With "Angel's Pulse", Devonte Hynes releases an eclectic mixtape that combines indie-pop, classic R&B, hip-hop and countless other sounds.

By Alexis Renaudat | Video of the Day | July 18, 2019

Barely a year after 2018’s Negro Swan, Blood Orange (aka Devonte Hynes) has released his latest mixtape, Angel’s Pulse.

The British artist’s patchwork of dream pop, rap, soul and street sounds found its inception in the notion that “an album is a statement, but a mixtape is more like a mood or a series of moods”. Musical moments flow into each other or break off at unexpected points – it’s easy to feel a bit lost during the first listen through, with such an eclectic collection of songs. In the end, it’s quite loyal to the idea of a scrapbook: open at your own risk – sometimes, pages will rip, chips of paint, dust or withered flowers will fall into your lap, and it’s up to you to make any sense (or not) of what you’re hearing.

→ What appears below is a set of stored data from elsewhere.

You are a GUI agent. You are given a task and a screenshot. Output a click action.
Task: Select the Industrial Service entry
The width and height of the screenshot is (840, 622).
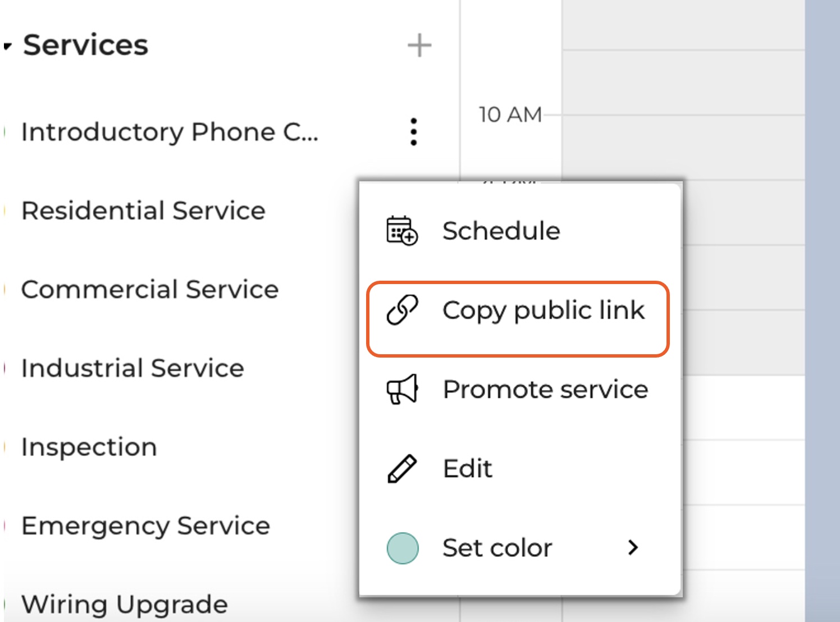coord(133,368)
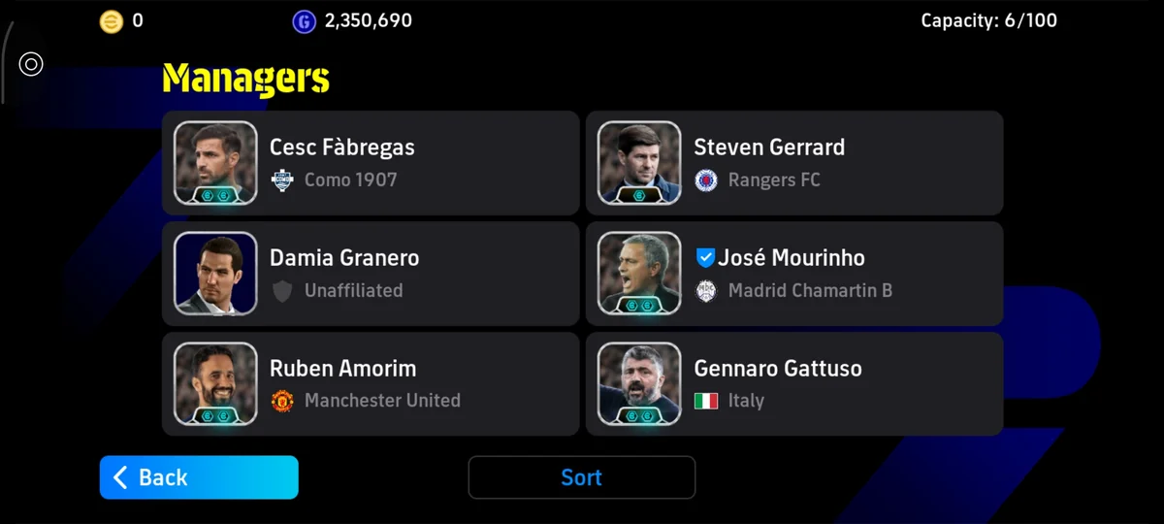1164x524 pixels.
Task: Tap the Manchester United club crest
Action: point(282,400)
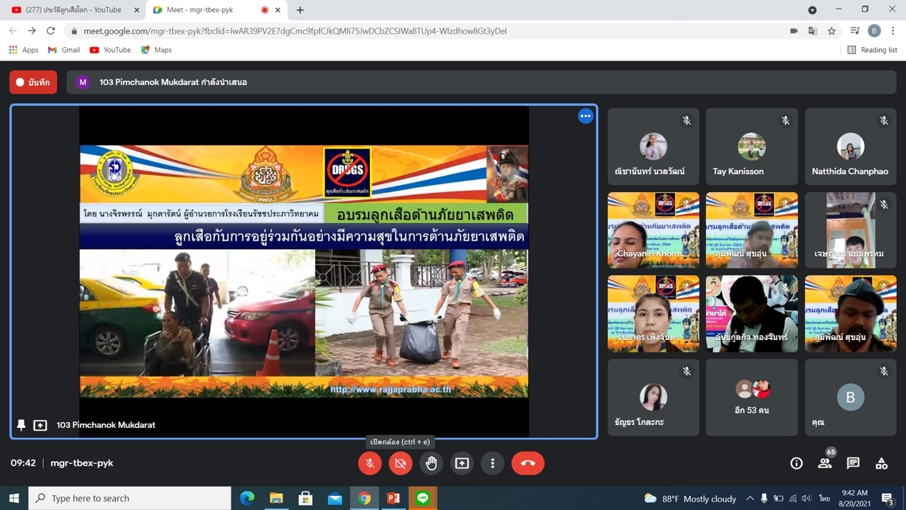Open the YouTube bookmark
The image size is (906, 510).
click(x=110, y=50)
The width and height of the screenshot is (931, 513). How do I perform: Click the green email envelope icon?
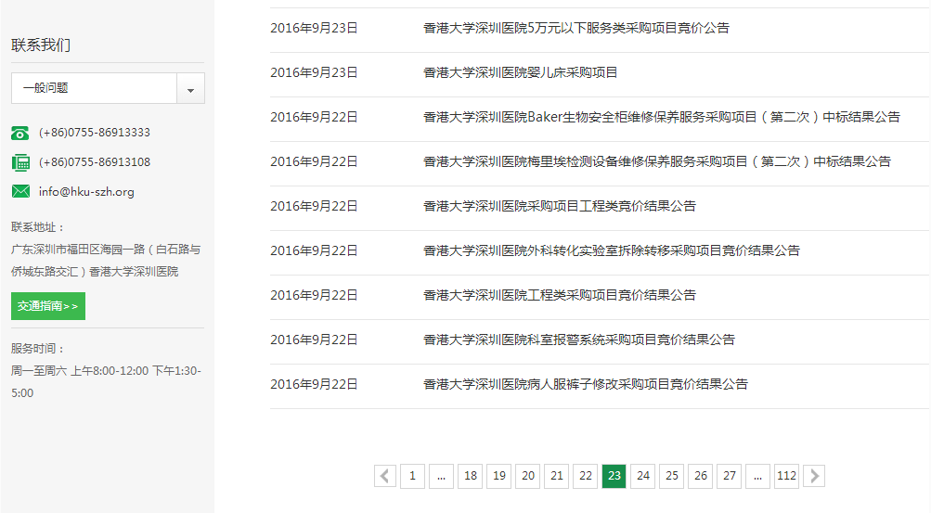(20, 192)
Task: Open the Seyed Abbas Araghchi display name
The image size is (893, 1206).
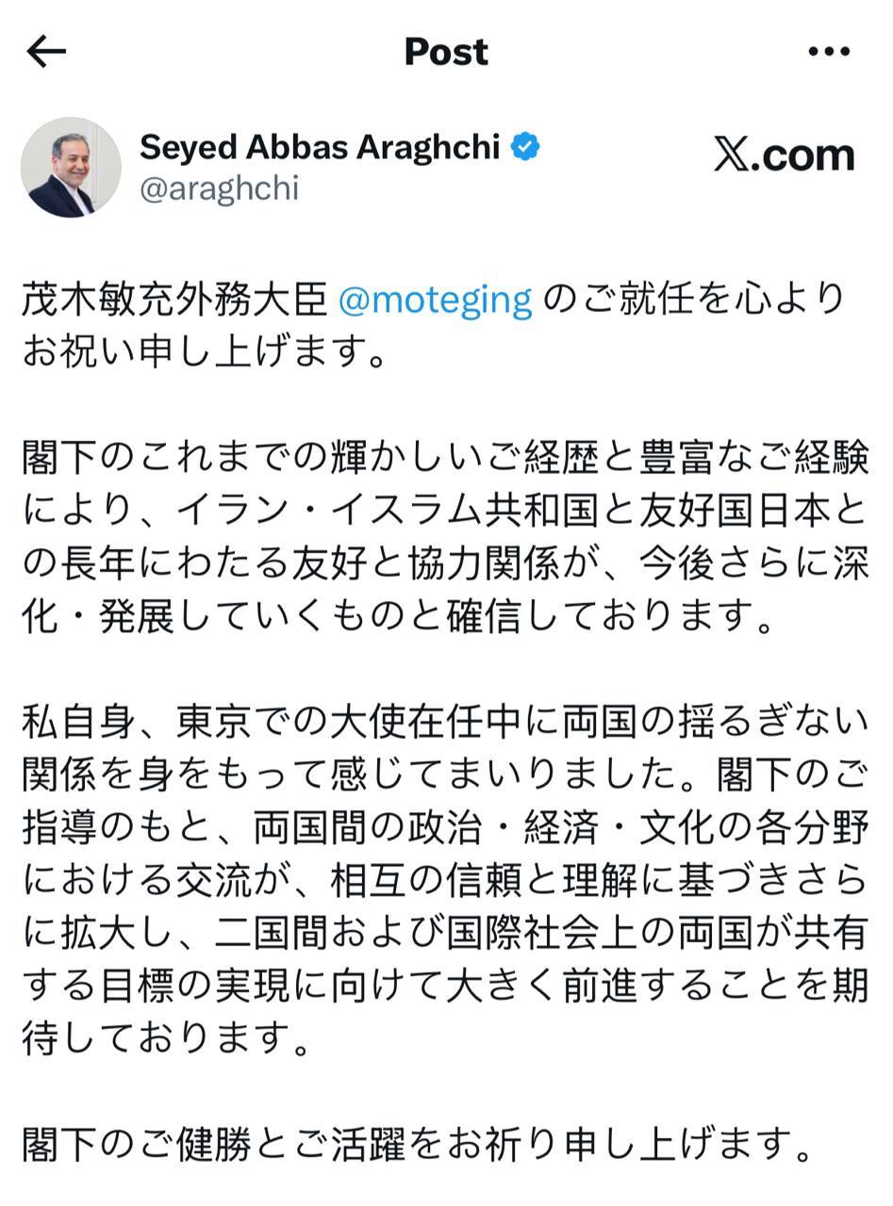Action: (x=320, y=147)
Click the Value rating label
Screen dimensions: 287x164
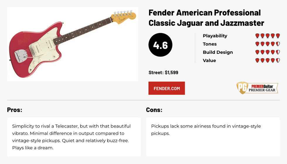click(209, 61)
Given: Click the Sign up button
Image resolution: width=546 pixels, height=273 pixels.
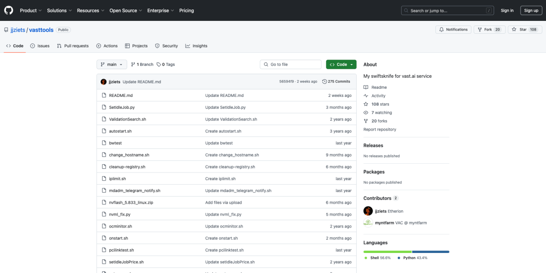Looking at the screenshot, I should pos(531,10).
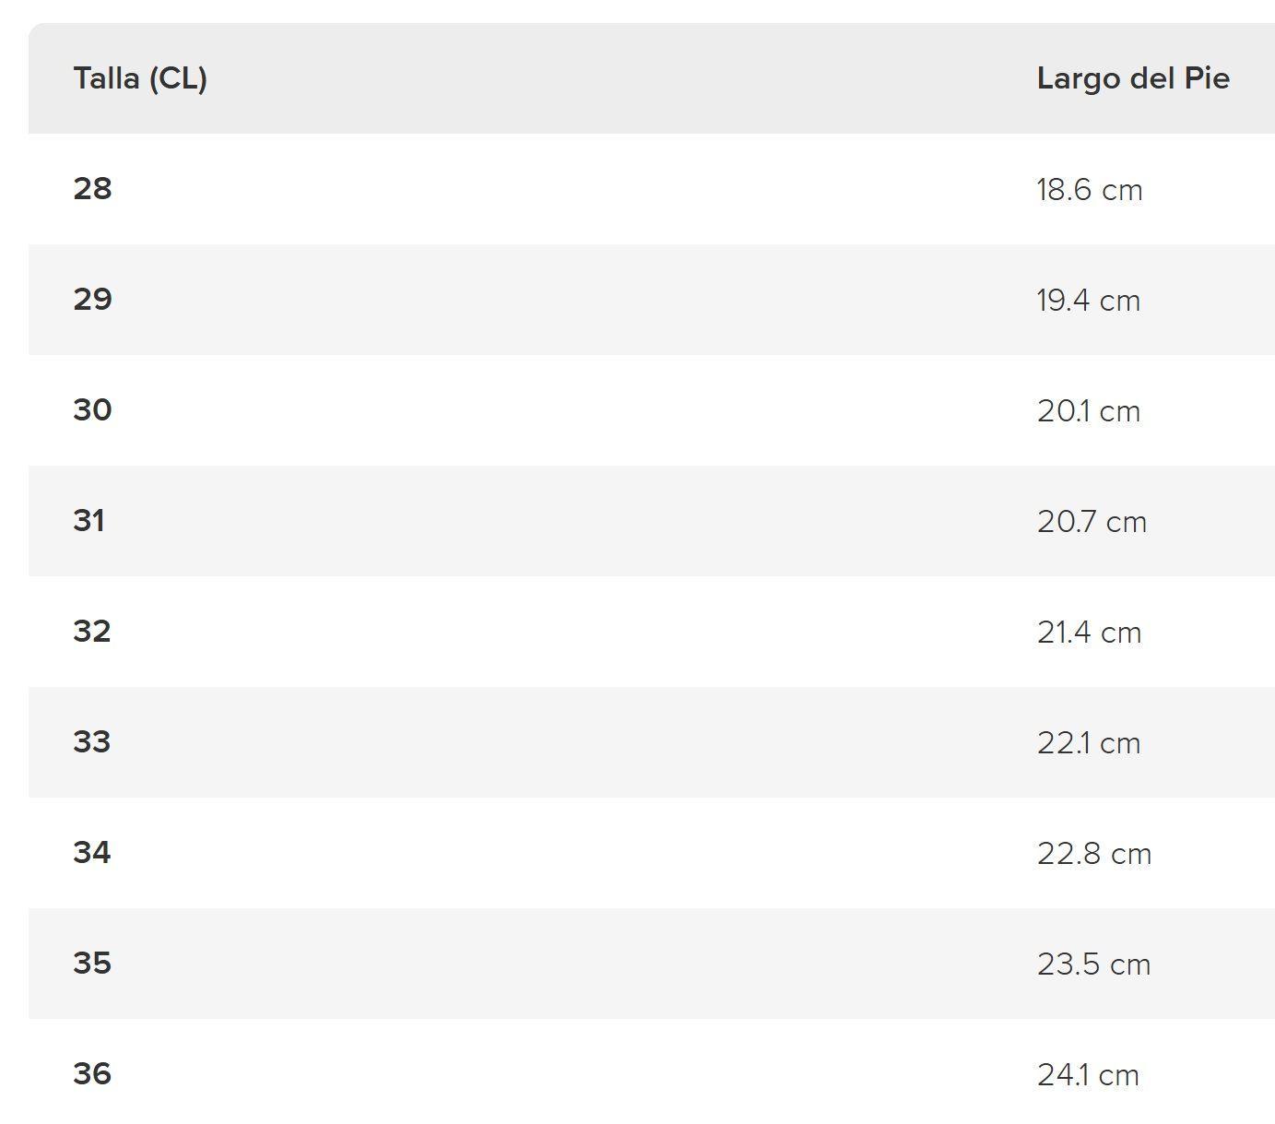Viewport: 1275px width, 1124px height.
Task: Select size 29 row label
Action: 92,300
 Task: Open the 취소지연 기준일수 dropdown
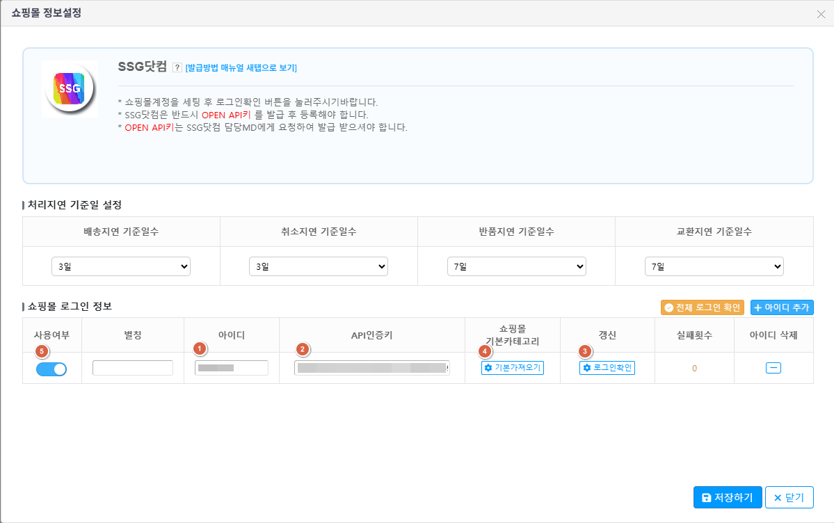point(319,266)
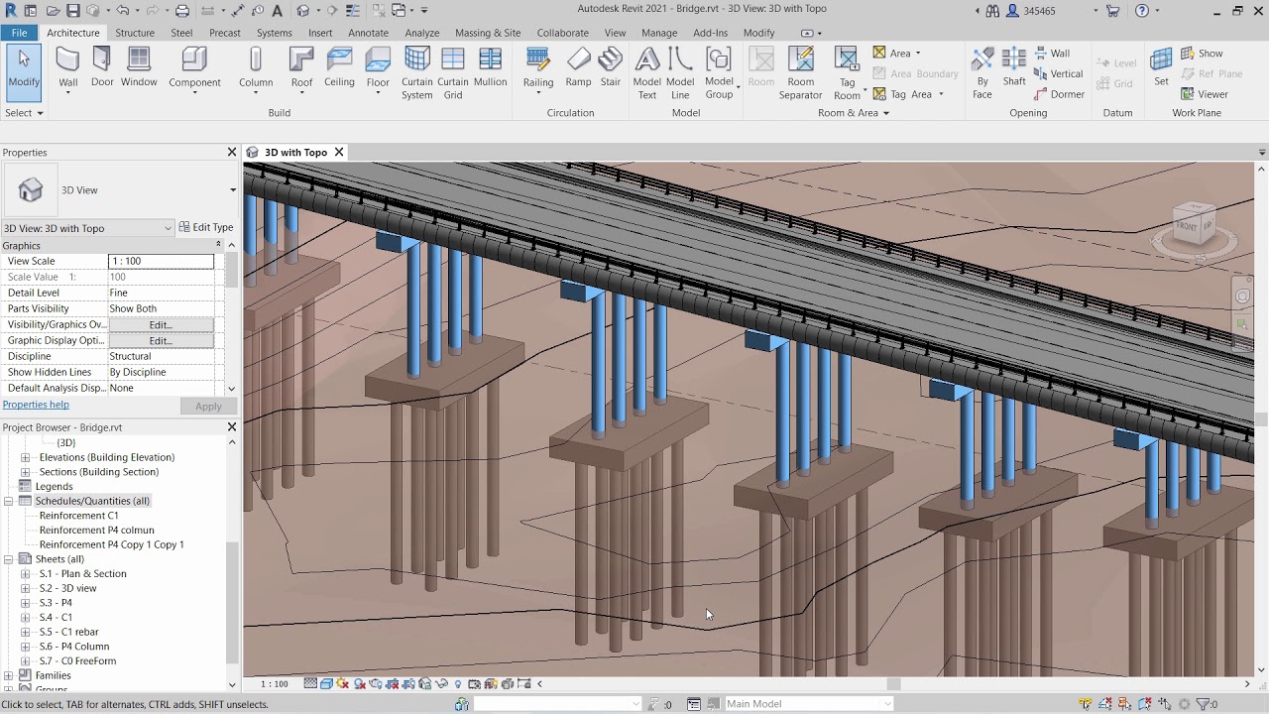Open the Annotate ribbon tab

(x=368, y=33)
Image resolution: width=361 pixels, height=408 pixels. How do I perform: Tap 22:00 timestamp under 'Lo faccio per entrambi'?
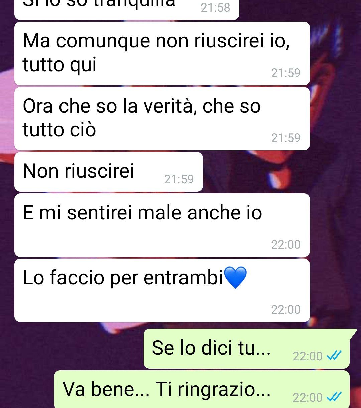point(286,310)
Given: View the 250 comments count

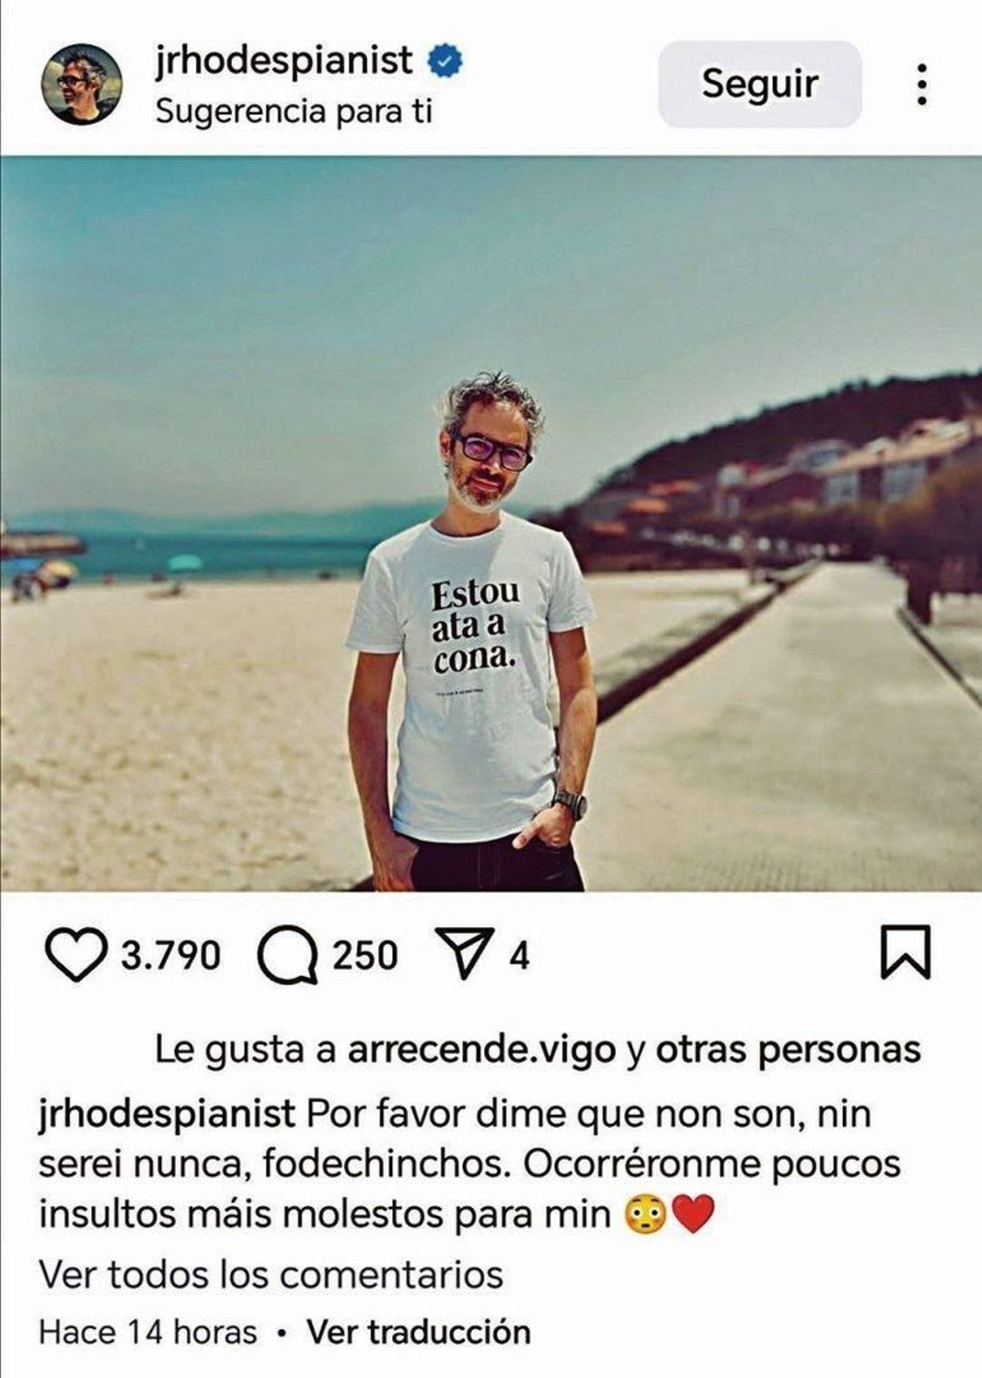Looking at the screenshot, I should click(365, 956).
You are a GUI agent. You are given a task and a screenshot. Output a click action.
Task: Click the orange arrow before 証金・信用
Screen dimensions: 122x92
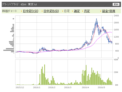coord(101,11)
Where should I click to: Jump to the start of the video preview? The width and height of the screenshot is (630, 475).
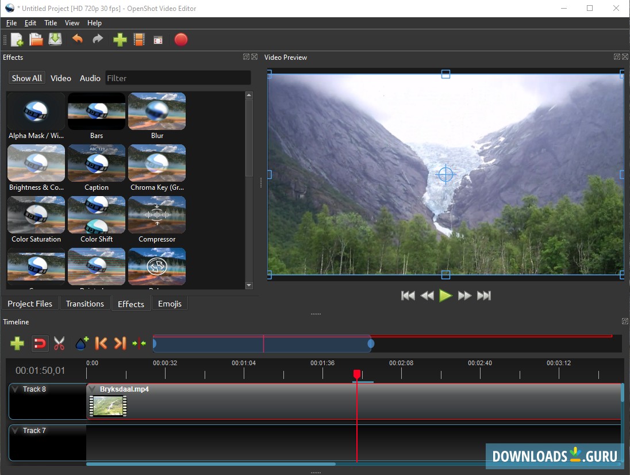point(408,296)
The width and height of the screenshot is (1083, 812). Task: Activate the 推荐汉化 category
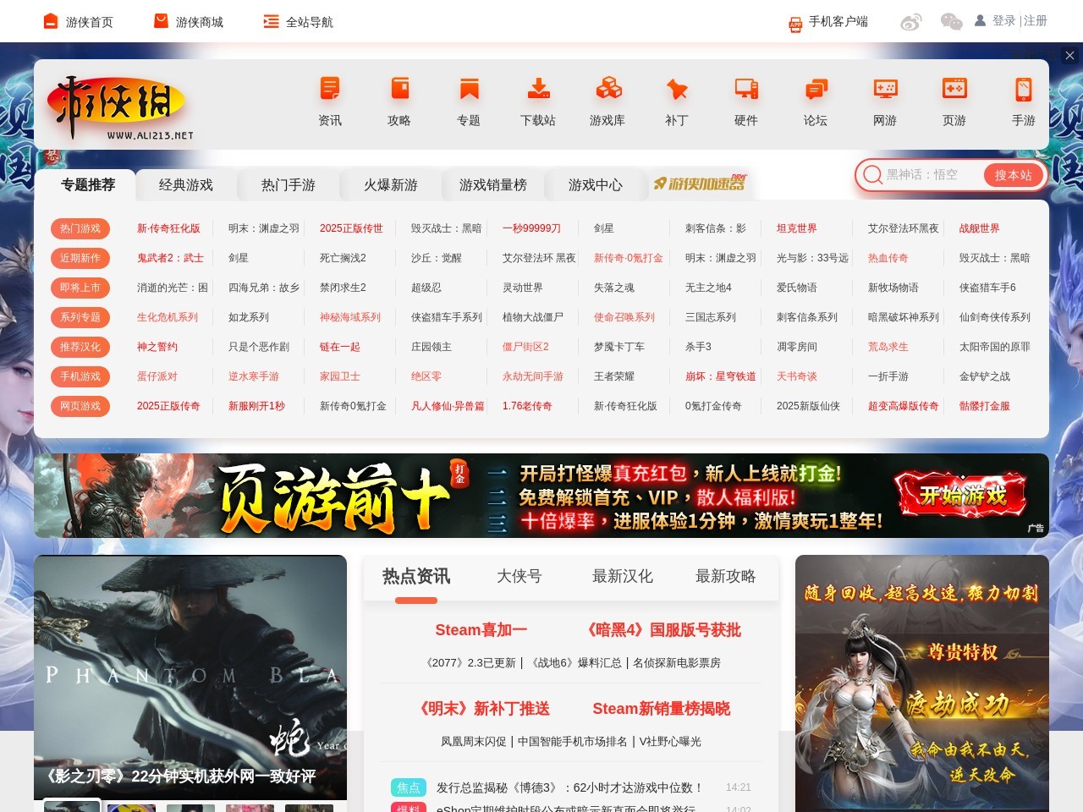[80, 347]
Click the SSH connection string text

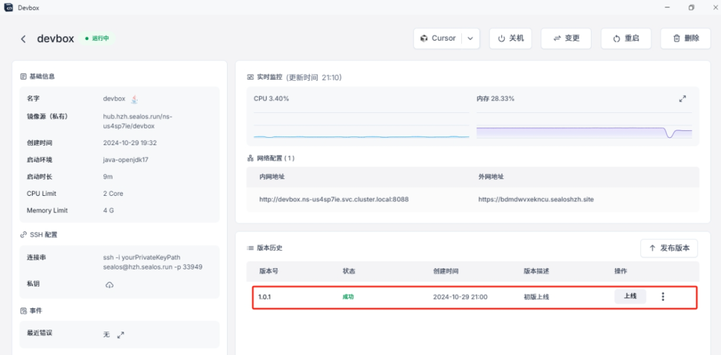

This mixtape is as much a sandbox for Hynes’ wild imagination, as it is a place to recollect upon his nomadic lifestyle: the 14 songs were written between Berlin, Florence, L.A, Helsinki in Dubai. Travel might be a central theme, expressed through the music and its narrative structure, but there are many collaborations as well: Toro Y Moi lends his voice to Dark & Handsome, a wurli + autotune R&B jam, then Kelsey Lu and Ian Isiah deliver a gut-wrenching duo performance on Birmingham.

Justine Sky, Tinashé and even Aaron Maine (from the synth pop band Porches). Angel’s Pulse could have been a tour of a painter’s studio – a glimpse into their creation process, where ideas, drafts and completed works collide.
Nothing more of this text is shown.